米震撼イチローのレーザービーム〈4〉ボールが「ピシュー!」と音立て飛んだ

スポーツ報知
「レーザービーム」の名付け親のリック・リズ氏(左)と握手するイチロー(3月17日・東京ドーム)

 イチローはとんでもない強肩らしい―。地元シアトルでは、開幕前からある程度、うわさにはなっていた。

 それはキャンプが始まる前の01年2月3、4日、セーフコ・フィールド隣のコンベンション・センターで開催されたファンフェスタでの出来事だ。イチローへの期待も相まって例年の倍以上、約5000人が集まる盛況ぶりだった。

 イチローはトークショーで檀上に登場。即席サイン会で、何と2000人近いファンにペンを走らせた。この会場で流されていたのが、オリックス時代に見せた代表的な打撃、走塁、守備の映像だ。中でも外野からのバックホームのシーンには、多くの人だかりができ、ファンが驚きの表情を見せていた。

 「レーザービーム」の名付け親でもあるラジオ実況のリズさんは、キャンプでのあるシーンが忘れられないという。

 「私がチームスタッフの誰かと話しながら野手の守備練習を見ていたとき、突然私の横を『ピシュー!』という音とともにボールが飛んでいった。それまで本塁への送球がそんな音を立てるのを聞いたことがなかったので、ふり返って外野を見ると、イチローが立っていたんだ」

 メジャーの選手から見れば180センチの体は大きくはない。あれほどのボールが繰り出されるなんて思ってもいなかったそうだ。

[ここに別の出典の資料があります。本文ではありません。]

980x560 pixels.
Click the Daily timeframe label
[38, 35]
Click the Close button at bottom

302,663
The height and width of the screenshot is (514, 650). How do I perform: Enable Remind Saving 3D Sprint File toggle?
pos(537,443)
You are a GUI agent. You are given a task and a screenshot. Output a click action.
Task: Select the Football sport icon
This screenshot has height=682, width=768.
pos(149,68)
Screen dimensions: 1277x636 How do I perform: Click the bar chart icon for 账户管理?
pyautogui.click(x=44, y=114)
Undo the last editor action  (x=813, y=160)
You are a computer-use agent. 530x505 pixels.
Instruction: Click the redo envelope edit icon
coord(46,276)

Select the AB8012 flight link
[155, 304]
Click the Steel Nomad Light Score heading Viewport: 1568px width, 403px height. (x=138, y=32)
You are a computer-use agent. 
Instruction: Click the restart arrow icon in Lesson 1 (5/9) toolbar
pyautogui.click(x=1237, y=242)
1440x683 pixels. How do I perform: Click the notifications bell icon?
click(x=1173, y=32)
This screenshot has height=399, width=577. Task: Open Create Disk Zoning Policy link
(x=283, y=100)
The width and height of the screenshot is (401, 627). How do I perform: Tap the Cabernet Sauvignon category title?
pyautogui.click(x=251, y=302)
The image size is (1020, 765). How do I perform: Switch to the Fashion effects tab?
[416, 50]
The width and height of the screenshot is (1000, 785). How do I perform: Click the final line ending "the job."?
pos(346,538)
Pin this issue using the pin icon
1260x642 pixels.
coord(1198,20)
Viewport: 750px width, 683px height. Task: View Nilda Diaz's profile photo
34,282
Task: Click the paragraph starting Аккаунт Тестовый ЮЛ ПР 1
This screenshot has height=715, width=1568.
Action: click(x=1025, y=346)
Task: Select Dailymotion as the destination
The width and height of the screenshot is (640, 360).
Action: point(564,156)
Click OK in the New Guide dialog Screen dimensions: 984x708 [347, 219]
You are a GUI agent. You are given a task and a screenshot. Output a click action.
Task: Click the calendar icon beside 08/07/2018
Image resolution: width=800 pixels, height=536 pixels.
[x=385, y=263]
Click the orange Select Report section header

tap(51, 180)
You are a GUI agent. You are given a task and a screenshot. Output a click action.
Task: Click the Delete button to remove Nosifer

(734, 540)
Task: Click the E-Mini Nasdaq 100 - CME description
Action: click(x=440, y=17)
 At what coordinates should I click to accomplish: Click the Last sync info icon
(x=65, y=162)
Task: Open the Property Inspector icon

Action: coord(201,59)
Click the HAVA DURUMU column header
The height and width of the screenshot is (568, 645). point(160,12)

 イチロー自身は開幕前「メジャーのファンを驚かせることができるとすれば、守備と肩でしょう」と豪語していた。それをありのままに示したわけだ。

 イチローが「レーザービーム」を披露した時、一塁走者に三塁進塁を指示し、はからずも“引き立て役”となってしまったアスレチックスのワシントン三塁コーチは「(今度)イチローのところに打球が飛んだら、私は(走者に)ゴーサインは出せない」と笑いながら言った。

 この年のマリナーズはメジャー最多タイ116勝を挙げてア・リーグ西地区で独走優勝。モイヤー20勝、ガルシア18勝、アボット17勝、シーリー15勝の「15勝カルテット」を形成した。球威のあったガルシア以外は、いずれも打たせて取るタイプ。イチローが好守を見せるシーンも多かった。ベテラン左腕のモイヤーは「イチローを始めとした守備陣のおかげで、いい仕事ができた」と感謝するほどだった。

(構成・蛭間豊章)

 ◆イチロー外野手の補殺 イチローが送球で刺した補殺数はオリックス時代66、メジャーで123。リーグ最多は日本時代の95年と98年の2度。早々と強肩を見せつけたメジャーでは、相手が自重してか最多でも12個。リーグトップは1度もなかった。日米合計189は、NPB記録の山内一弘の175を上まわる。ちなみにメジャー記録は今よりも守備位置が前だった1900年代初期にプレーしたT・スピーカーの449。